Given entries section start
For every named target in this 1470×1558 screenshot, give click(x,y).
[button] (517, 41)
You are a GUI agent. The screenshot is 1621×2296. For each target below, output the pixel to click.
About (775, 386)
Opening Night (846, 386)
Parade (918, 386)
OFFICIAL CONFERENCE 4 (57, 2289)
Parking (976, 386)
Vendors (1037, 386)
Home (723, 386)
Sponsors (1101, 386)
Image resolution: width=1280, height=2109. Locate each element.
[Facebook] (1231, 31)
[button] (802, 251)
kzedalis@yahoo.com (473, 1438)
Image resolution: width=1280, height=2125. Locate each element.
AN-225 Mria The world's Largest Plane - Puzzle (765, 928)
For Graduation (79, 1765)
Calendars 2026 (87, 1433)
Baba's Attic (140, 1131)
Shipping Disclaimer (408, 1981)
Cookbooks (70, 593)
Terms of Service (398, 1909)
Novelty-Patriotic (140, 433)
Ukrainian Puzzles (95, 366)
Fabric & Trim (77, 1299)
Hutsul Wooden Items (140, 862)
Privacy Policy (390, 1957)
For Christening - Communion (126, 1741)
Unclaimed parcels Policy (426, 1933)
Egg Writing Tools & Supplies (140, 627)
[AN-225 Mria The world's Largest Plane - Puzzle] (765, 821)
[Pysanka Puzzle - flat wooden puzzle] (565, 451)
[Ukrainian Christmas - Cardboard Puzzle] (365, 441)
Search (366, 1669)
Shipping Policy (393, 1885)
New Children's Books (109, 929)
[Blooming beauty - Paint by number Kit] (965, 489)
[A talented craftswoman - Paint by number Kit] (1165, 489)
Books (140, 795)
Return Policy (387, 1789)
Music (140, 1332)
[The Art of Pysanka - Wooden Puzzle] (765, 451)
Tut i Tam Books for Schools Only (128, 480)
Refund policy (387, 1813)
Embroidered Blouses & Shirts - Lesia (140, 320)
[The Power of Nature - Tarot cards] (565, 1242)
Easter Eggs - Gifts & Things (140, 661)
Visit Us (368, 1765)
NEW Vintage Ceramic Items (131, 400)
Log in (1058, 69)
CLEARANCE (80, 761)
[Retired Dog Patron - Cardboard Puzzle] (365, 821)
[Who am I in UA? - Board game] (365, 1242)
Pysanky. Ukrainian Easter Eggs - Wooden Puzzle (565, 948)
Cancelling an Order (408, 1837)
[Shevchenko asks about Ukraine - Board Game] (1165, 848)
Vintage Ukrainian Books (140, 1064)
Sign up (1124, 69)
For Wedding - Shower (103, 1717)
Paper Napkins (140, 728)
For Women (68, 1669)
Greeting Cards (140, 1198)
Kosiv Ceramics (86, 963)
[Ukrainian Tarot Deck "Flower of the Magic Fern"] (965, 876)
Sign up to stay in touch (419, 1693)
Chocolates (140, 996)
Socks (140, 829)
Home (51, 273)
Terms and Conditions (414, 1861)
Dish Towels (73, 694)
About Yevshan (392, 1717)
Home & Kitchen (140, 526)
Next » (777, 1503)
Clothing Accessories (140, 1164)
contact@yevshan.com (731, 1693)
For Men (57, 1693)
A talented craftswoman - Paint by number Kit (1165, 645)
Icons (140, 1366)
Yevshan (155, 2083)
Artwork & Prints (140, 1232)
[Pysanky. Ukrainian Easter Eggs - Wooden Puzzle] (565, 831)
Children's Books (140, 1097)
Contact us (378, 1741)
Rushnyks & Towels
Given entries section end
Scan the listing above and identify each line holding the string "Cardboard"; copy every such line.

Written answer -
[Ukrainian Christmas - Cardboard Puzzle] (365, 441)
[Retired Dog Patron - Cardboard Puzzle] (365, 821)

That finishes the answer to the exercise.